A word-for-word copy of the records is needed, with every picture left out.

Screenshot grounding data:
^^^^^^^^

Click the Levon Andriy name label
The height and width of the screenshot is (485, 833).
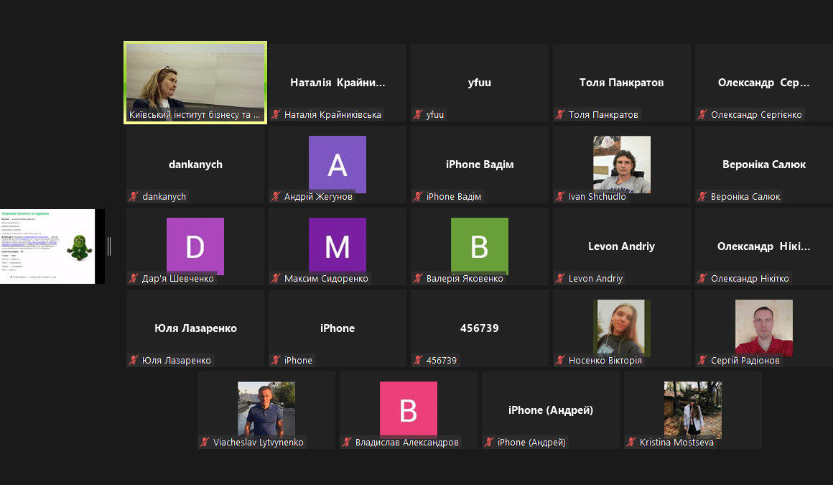coord(595,279)

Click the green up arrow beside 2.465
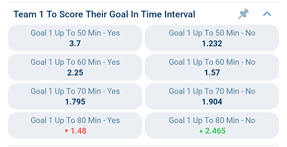(x=201, y=131)
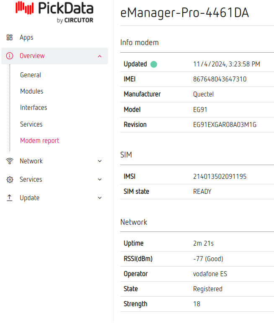Open the Modules submenu item

pos(31,91)
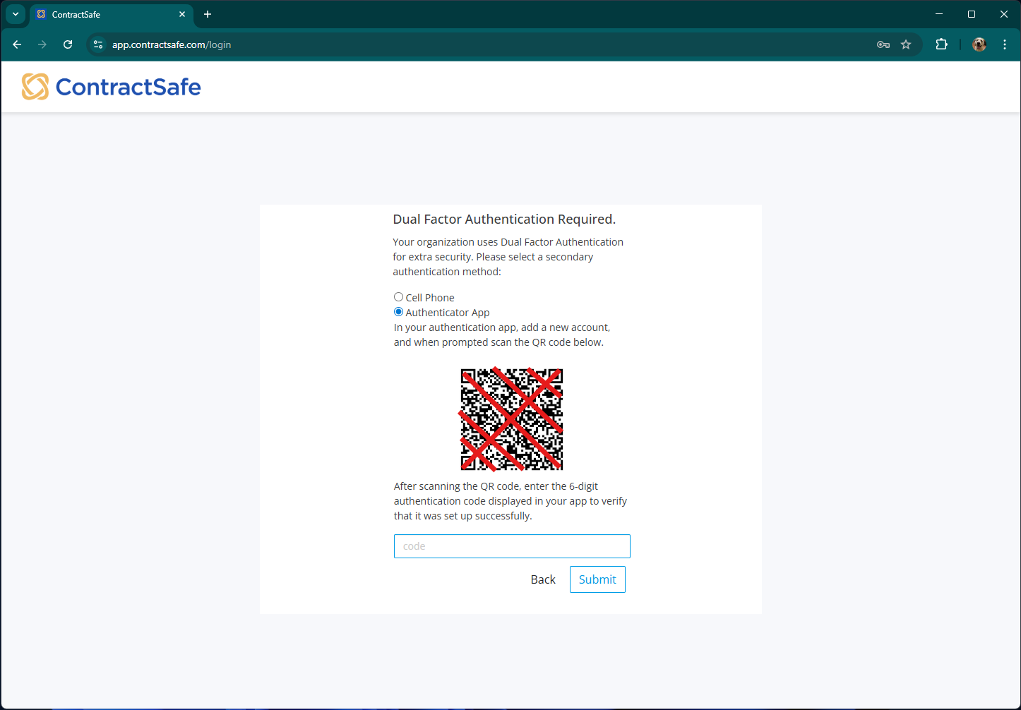Click inside the code input field
Image resolution: width=1021 pixels, height=710 pixels.
[511, 546]
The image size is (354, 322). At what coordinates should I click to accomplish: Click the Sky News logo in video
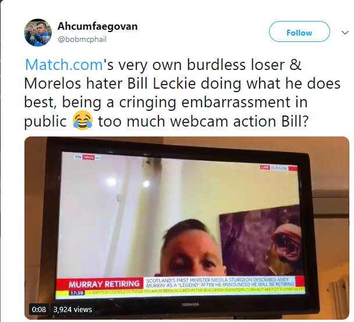point(87,157)
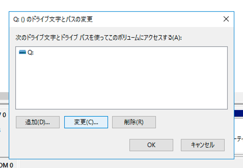Screen dimensions: 243x168
Task: Click the cut-off ティ text at right edge
Action: click(239, 139)
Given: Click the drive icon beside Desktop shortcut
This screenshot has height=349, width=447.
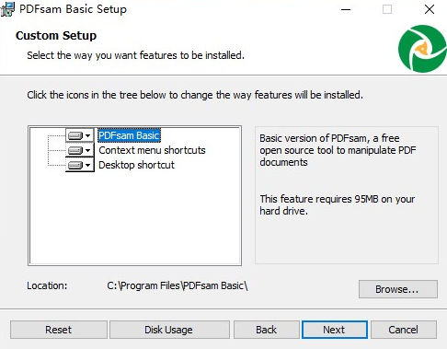Looking at the screenshot, I should point(75,165).
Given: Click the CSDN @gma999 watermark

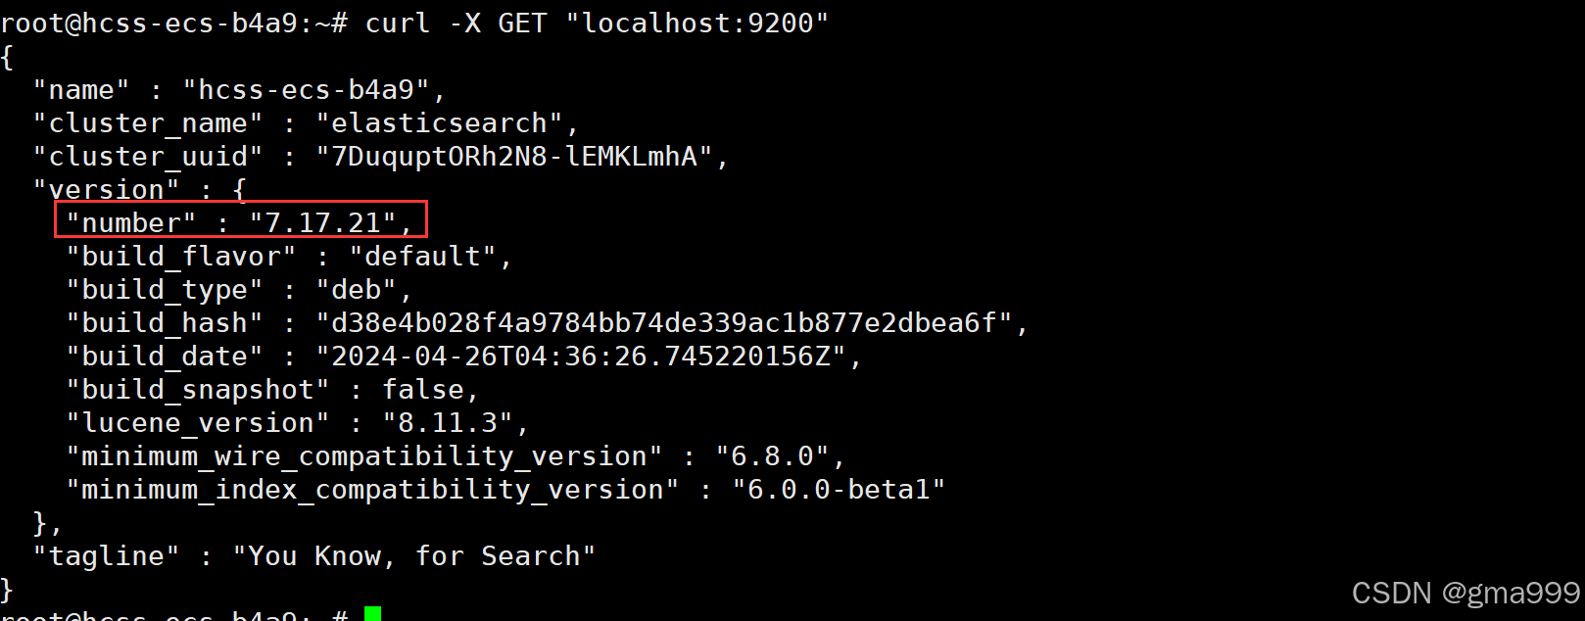Looking at the screenshot, I should 1465,593.
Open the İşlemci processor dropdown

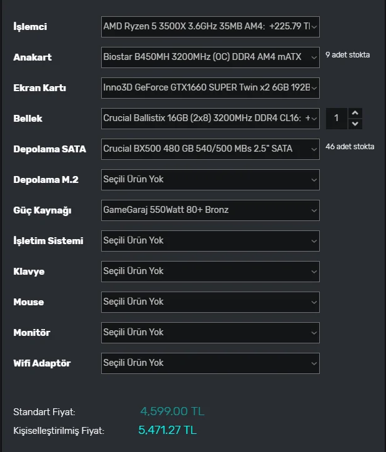click(x=210, y=27)
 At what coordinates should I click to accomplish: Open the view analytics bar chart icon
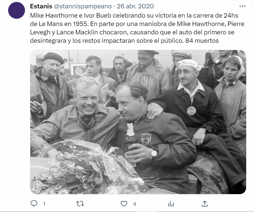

^^^^^^^^

Task response =>
Click the Levon Andriy name label
The height and width of the screenshot is (485, 833).
coord(595,279)

Click the green up arrow beside 2.465
(x=201, y=131)
Open the Modules submenu item

pos(31,91)
Click inside the code input field
Image resolution: width=1021 pixels, height=710 pixels.
[511, 546]
The image size is (354, 322). At what coordinates should I click to accomplish: Click the Sky News logo in video
point(87,157)
Screen dimensions: 243x168
Task: Click the cut-off ティ text at right edge
Action: click(239, 139)
Given: Click the drive icon beside Desktop shortcut
This screenshot has height=349, width=447.
Looking at the screenshot, I should point(75,165).
Given: Click the CSDN @gma999 watermark

Looking at the screenshot, I should 1465,593.
Open the İşlemci processor dropdown

click(x=210, y=27)
 At what coordinates should I click to accomplish: Open the view analytics bar chart icon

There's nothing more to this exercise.